Summary
In the chiaroscuro of a city that never quite wakes, Wally Griggs—sepulchral clerk by day, velvet-roguish raconteur by night—smuggles daydreams past the marble colonnades of Halliday’s bank the way a pickpocket palms pearls. His ledger ink smells of iron; his tongue drips molten fiction about safaris that never were, card-sharps he never outwitted, tropic moons he never kissed. The lies glow like phosphorus because everyone needs a lantern in this Depression dusk.

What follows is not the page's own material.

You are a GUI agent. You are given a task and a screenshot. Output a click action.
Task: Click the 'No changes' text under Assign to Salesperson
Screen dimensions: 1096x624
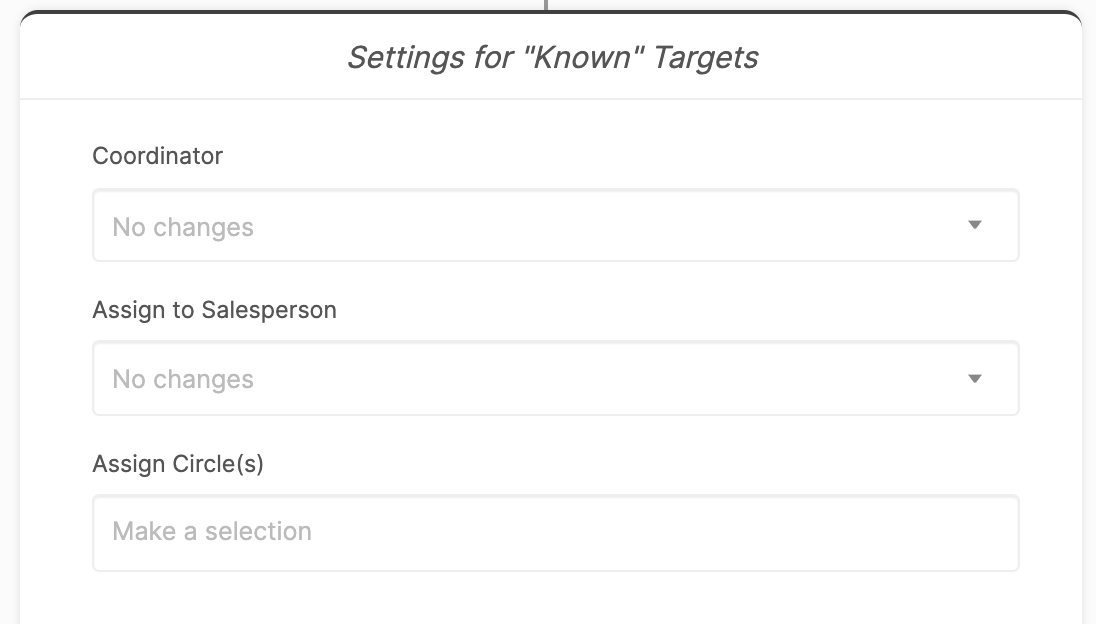coord(183,379)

Bank potentate Halliday, starched to the brittle point of self-worship, guzzles the tales like absinthe; Mary, heiress of a gutted fortune, hears in them the clatter of rescue. Behind them looms Thaine—glacial prosecutor, erstwhile embezzler of her inheritance—now cloaked in civic virtue, the wolf promoted to gamekeeper. One winter noon Wally spirits bearer bonds into a flapping briefcase, not for larceny but for leverage: he will ransom Mary’s stolen future and buy himself a pulse. Cops pounce; headlines scream; Thaine’s grin is a scalpel. From prison Wally counter-thrusts with a civil suit, flaying the DA’s sanctimony until a jury crowns him a populist David. Cash reclaimed, he stages collapse on the courthouse steps—eyes rolled white, speech fled north—an aphasiac Lazarus. The bonds glide back to their vault like homing ravens; Wally glides into authorship, first novel inked in the same tremulous hand that once signed deposit slips. The metropolis exhales, unaware it has been robbed of its boredom.
Synopsis
Wally Griggs, a timid bank messenger, lives another life as a dashing young sport whose tales of wild adventure interest bank president Halliday and romantically fascinate Mary, who has been swindled out of a fortune by Thaine, now district attorney. When Wally decides to hide some bank bonds and is arrested by Thaine, he sues for false imprisonment and wins back Mary's money. He then returns the bank funds, pretending aphasia, and decides to become an author.